Tuesday, March 04, 2003

Bloated Lollipop Balloons, Late Winter 03.04.03

I feel so bloated. Like a rotund little ball-boy in a chair, typing. I don't know if my fingers and arms can overcome the immense gravity of my stomach. Processing eggs and a large cinnamon danish and coffee. Glad I laid off the pancakes. I would be lolling about the floor, gripping my tum-tum and wondering if this is what if feels to be inverted, to become a black hole. I mean, at least I didn't eat two Corner Bistro burgers at 3.30 in the morning. I'd still be feeling it. I'd be praying for flatulence as a relief.

As is, my belly feels larger than I remember it; my rib cage is probably actually in retreat as we speak. An outcome I have been hoping for, yet not accompanied with this feeling, this weight. I want wings. And hollow bones. And flight. A trampoline would temporarily do in this case.

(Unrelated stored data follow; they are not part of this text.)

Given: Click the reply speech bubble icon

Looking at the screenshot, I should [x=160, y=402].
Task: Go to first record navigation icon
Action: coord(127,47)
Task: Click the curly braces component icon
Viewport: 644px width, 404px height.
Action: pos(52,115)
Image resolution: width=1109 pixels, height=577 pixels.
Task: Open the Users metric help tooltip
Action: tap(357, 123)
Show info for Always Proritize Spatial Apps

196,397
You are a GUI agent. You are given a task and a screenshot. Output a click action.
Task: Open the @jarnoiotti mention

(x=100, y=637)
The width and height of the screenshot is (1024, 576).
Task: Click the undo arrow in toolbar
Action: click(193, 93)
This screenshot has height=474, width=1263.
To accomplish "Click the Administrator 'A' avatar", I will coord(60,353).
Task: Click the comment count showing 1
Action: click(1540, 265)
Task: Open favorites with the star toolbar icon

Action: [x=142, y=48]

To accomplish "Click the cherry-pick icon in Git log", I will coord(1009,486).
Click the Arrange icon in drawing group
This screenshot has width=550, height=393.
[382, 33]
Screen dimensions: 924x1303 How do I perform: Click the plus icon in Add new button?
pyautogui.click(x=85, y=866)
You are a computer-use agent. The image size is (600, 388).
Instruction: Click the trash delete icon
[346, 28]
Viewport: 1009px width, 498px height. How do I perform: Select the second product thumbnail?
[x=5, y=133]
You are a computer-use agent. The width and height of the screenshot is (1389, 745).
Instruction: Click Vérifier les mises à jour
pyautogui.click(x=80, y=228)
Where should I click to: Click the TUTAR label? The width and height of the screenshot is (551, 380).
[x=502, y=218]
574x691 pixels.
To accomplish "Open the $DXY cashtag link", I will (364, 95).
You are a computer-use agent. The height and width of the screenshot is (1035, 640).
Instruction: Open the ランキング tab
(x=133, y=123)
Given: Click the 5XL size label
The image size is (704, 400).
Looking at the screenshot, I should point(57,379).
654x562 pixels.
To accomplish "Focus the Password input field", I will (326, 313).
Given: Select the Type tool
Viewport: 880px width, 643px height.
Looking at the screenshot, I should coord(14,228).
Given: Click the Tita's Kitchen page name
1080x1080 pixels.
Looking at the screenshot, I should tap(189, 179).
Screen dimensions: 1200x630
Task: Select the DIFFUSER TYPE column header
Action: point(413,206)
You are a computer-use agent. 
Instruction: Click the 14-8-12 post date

Coupled with today's inability to tie my own laces properly-- they came undone not once, not twice, but about six times in a six block walk--I am destined to pull a Pixel and fall in some utterly comic manner. I think, really, it is my boots. They are tired of being worn on a daily basis, as I have had to this winter. They are not used to such exercise, to still stepping over blackened (as if by pepper) fillets of snow on grass, on sidewalks, on dirt, on top of empty bottles of Hennessey.

The boots are also heavy. I'd like ballet slippers with my wings, please.